Bev Robitai on adding time to writing

In today’s whizz-bang, ever-spinning-faster world, there are plenty of authors making a nice living by popping out books every couple of months. OK, the works are usually shorter than normal books, and they’re probably in a series so much of the world-building work has already been done, but how do the writers manage to get the quality level high enough to achieve the mega-sales that  keep them in luxury? How do they keep up with their clamouring fans and give them new stories so rapidly? And they’re still on Facebook every day as well! If you want an example of the sort of writer I mean, have a look at Hugh Howey and his ‘Wool’ series.

I find that writing is like cooking. Most dishes need not just the ingredients, but a specific period of time as part of the production process to bring out all the flavours and textures. You can’t make instant bread – you have to let the dough mature. Writing improves too with extra time spent on it. Not just to spot all the typos and grammar hiccups that snuck in while you were typing, but to allow you to think about alternative plot lines, cleverer responses, and all the little touches that would make the piece better.

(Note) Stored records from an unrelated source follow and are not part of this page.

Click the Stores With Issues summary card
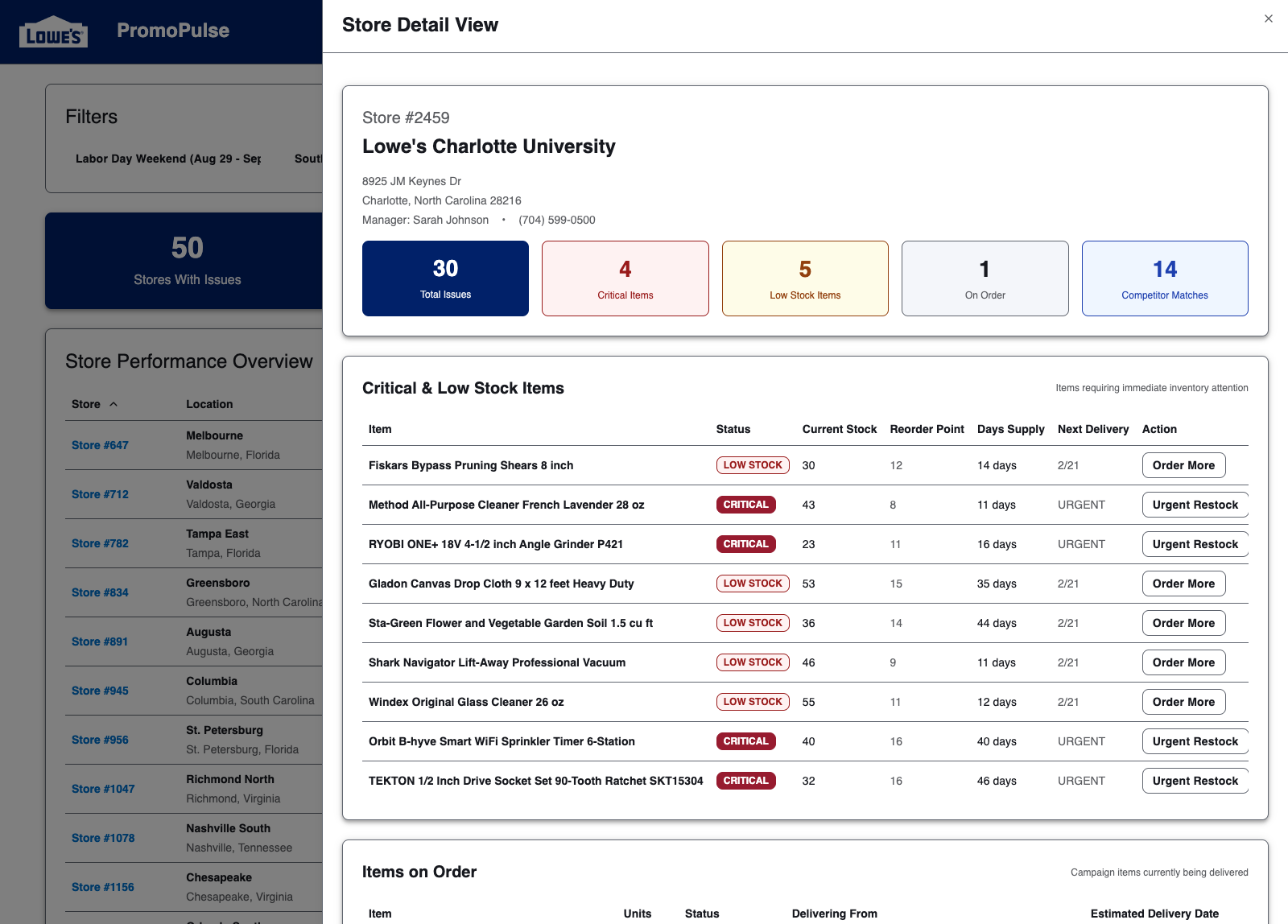1288x924 pixels. click(x=187, y=261)
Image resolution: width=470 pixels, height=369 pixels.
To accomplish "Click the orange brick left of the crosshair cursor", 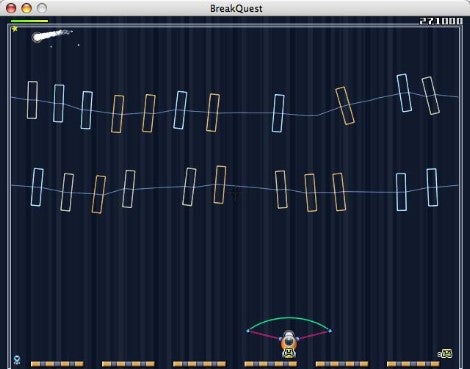I will click(220, 184).
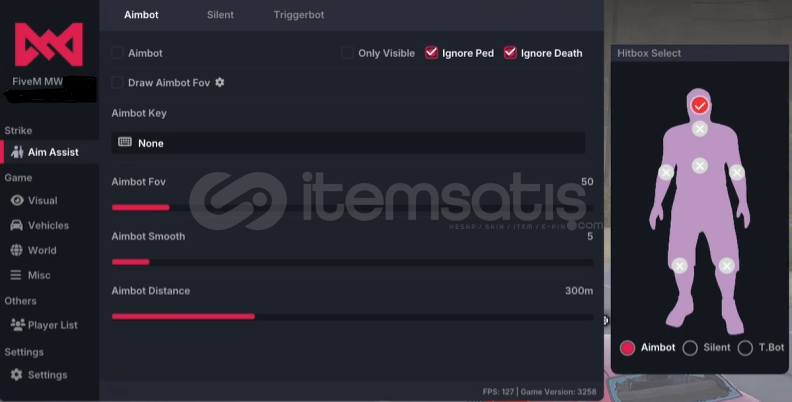The height and width of the screenshot is (402, 792).
Task: Switch to the Silent tab
Action: click(220, 15)
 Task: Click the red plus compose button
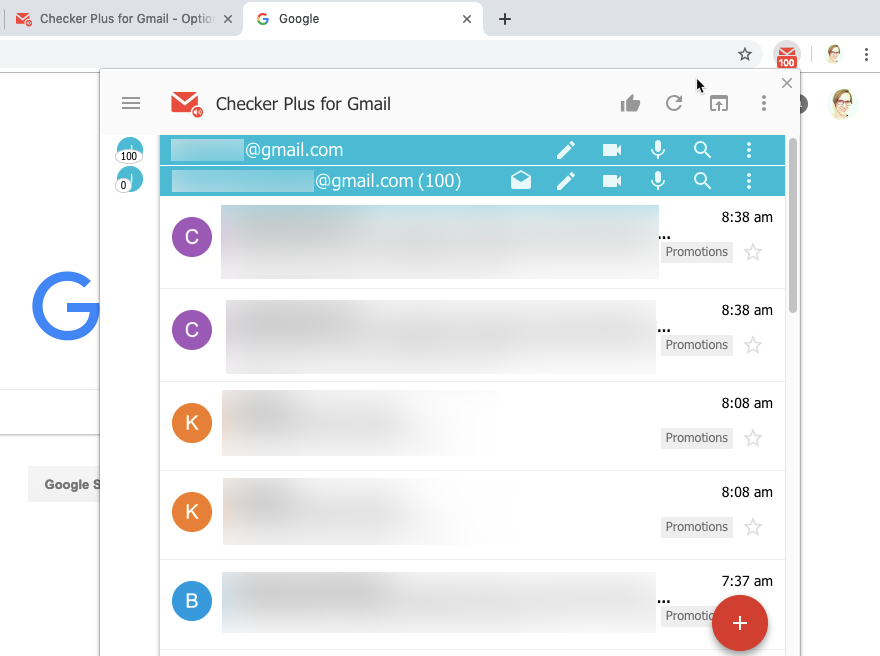(x=740, y=623)
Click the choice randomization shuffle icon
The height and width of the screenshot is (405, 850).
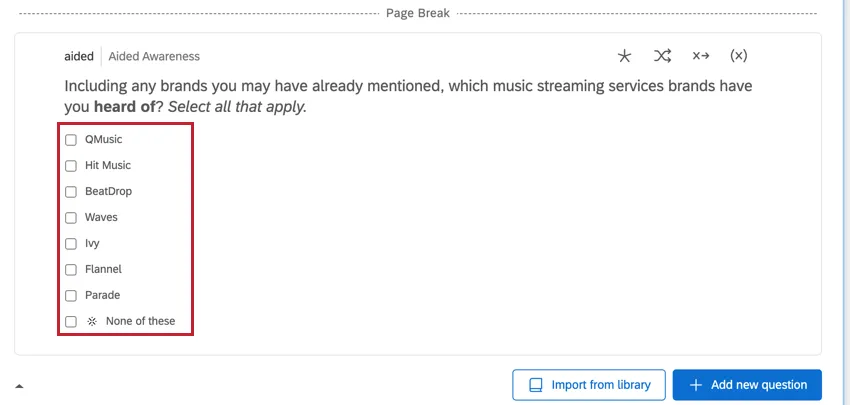[662, 56]
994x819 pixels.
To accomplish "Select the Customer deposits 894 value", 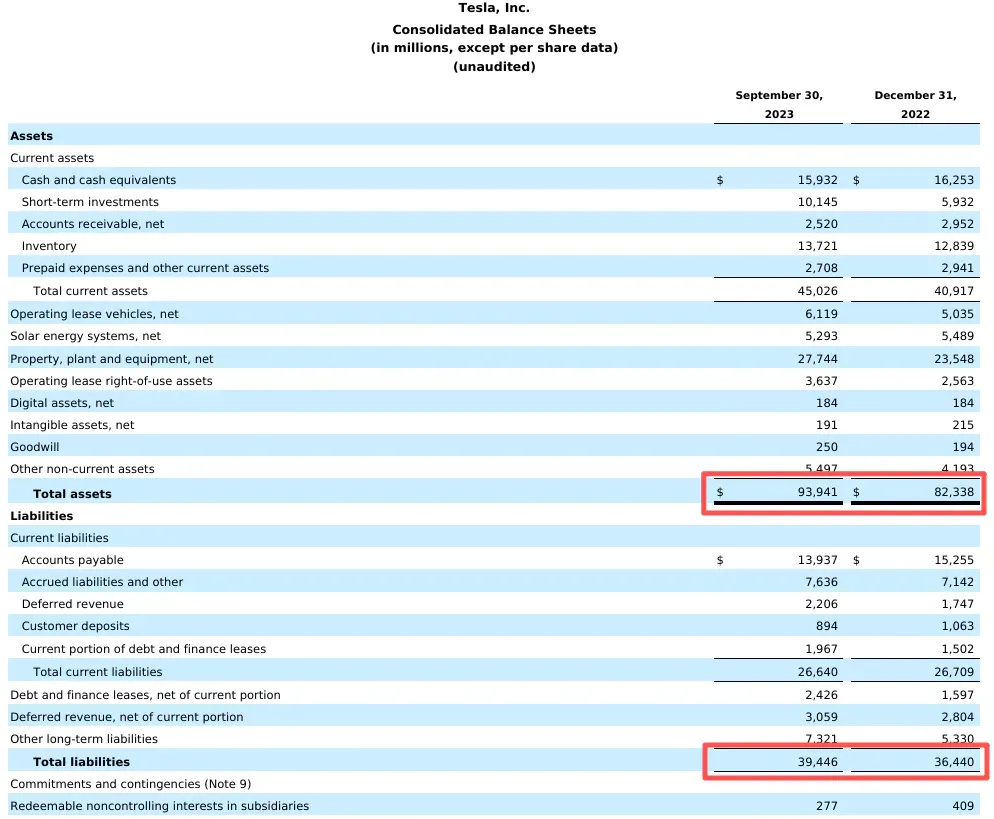I will click(827, 626).
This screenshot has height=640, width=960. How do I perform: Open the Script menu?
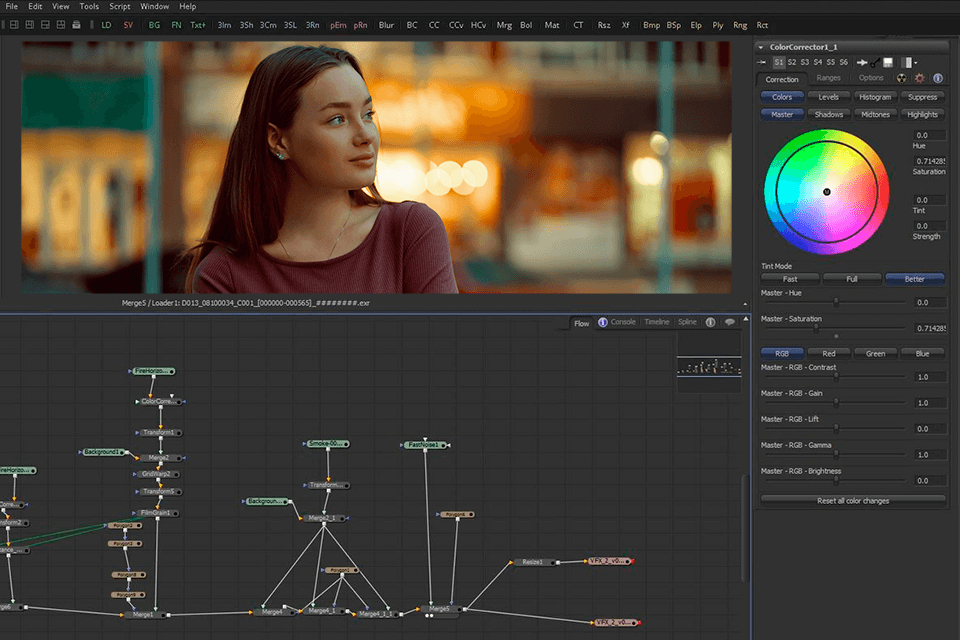pyautogui.click(x=120, y=6)
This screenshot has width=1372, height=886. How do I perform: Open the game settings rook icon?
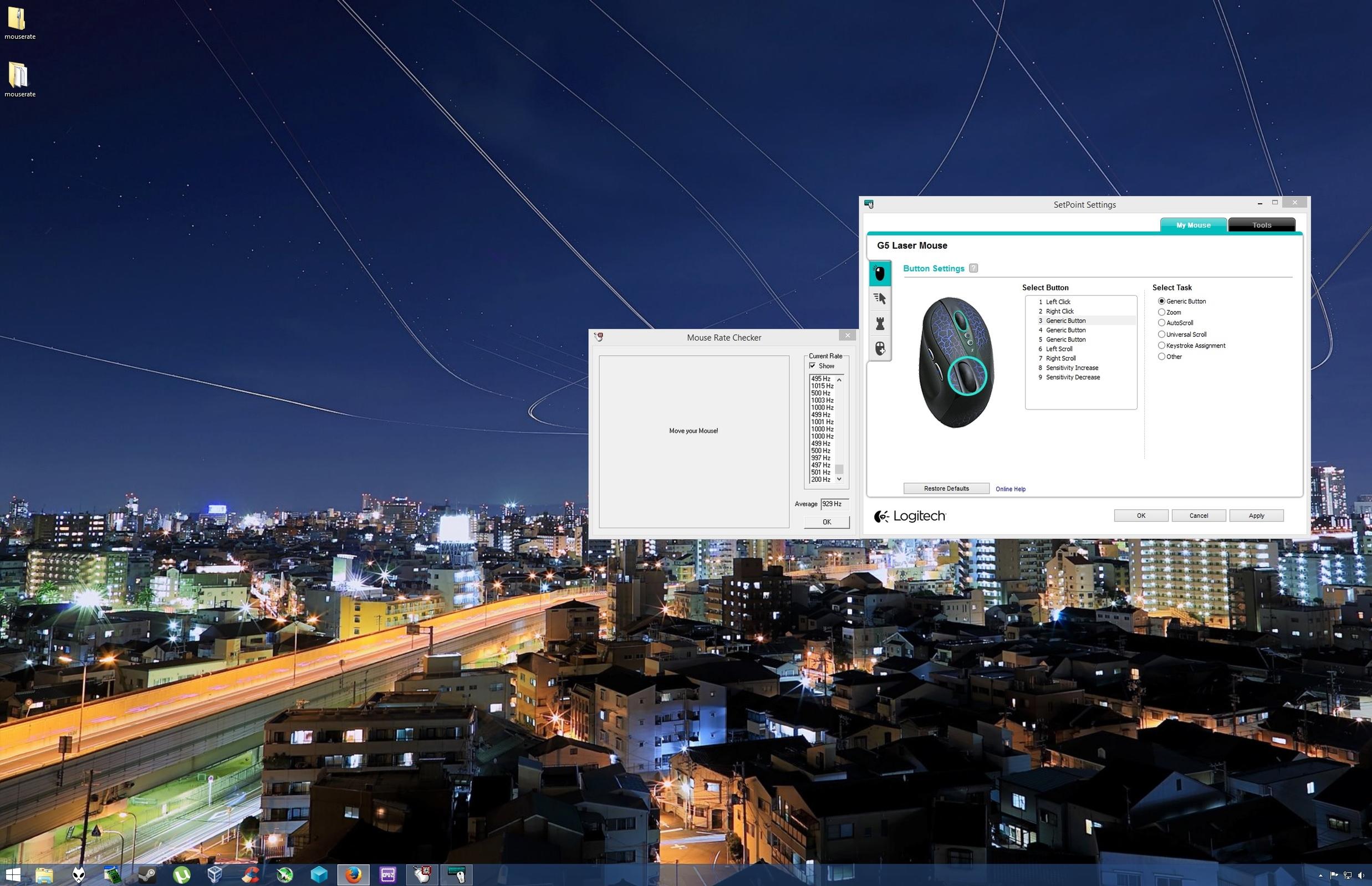[879, 324]
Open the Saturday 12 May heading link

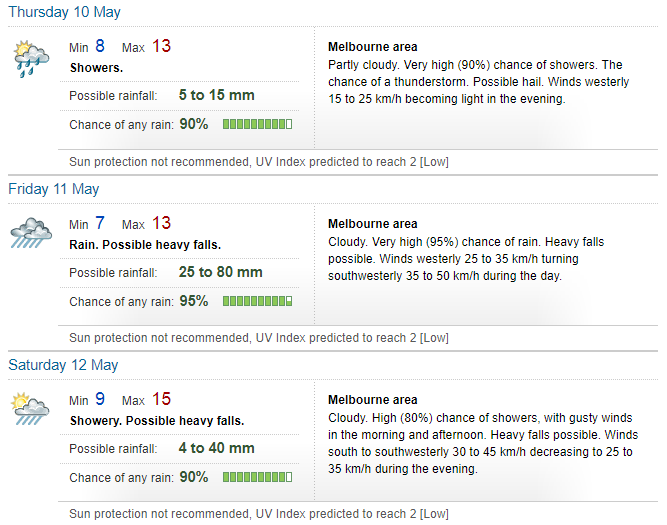click(63, 365)
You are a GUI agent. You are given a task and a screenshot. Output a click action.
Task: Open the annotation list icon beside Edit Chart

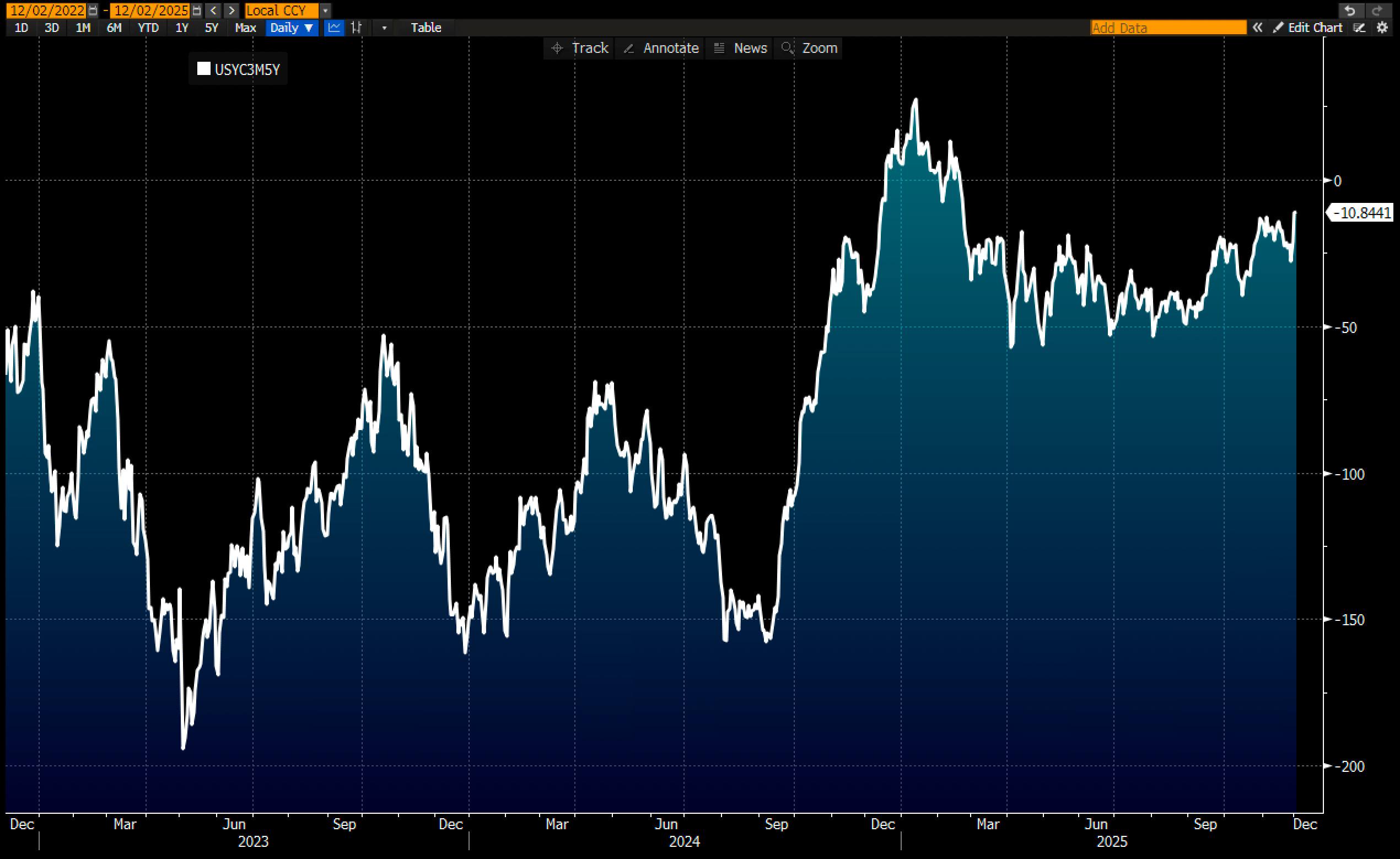pos(1359,27)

But dammit I wish I could churn out slick little pot-boilers and make a fortune!

Note to self: allowing time for a piece to mature is fine, but don’t forget your deadline. Sorry folks, should have posted this on Friday! It is possible to take too MUCH time to get things right.

1 comment:

  1. The way to make money from our writing is to treat it like a business. Let’s forget this ‘artist in a garret’ thing or the ‘waiting for the kiss of the muse’ thing and look at our talent and ability as the machinery that is going to make us a living. We don’t have to work harder, we have to work smarter.
    Here are a few ideas that will help:
    1. Decide on the number of hours a day we are going to set aside for writing. For me, 3 hours a day is about right.
    2. How many words a day is another way to discipline ourselves. 1,000 words a day is just over three pages. We should be able to manage that. At 1,000 words a day we could have a book every 2 – 3 months. Having a goal like 1,000 words a day means we have something to aspire to.
    3. Be passionate about what we’re doing. We will never succeed unless the book is burning to be written. But keep in mind the market. Writing the book WE want to read may be all very well, but will it sell?
    4. Write a series. Readers will always ask you ‘what happens to ...’ and you had better have an answer. In this way we can also cut down on research. Check out Charles Todd’s books set post WWI. Or Anne Perry. Once you’re in the niche, stay there.
    5. Set aside some time every day for emails and surfing the ‘Net. We need to be constantly updating our websites, blogging, etc. But keep away from Free Cell. It’s murder on our schedule!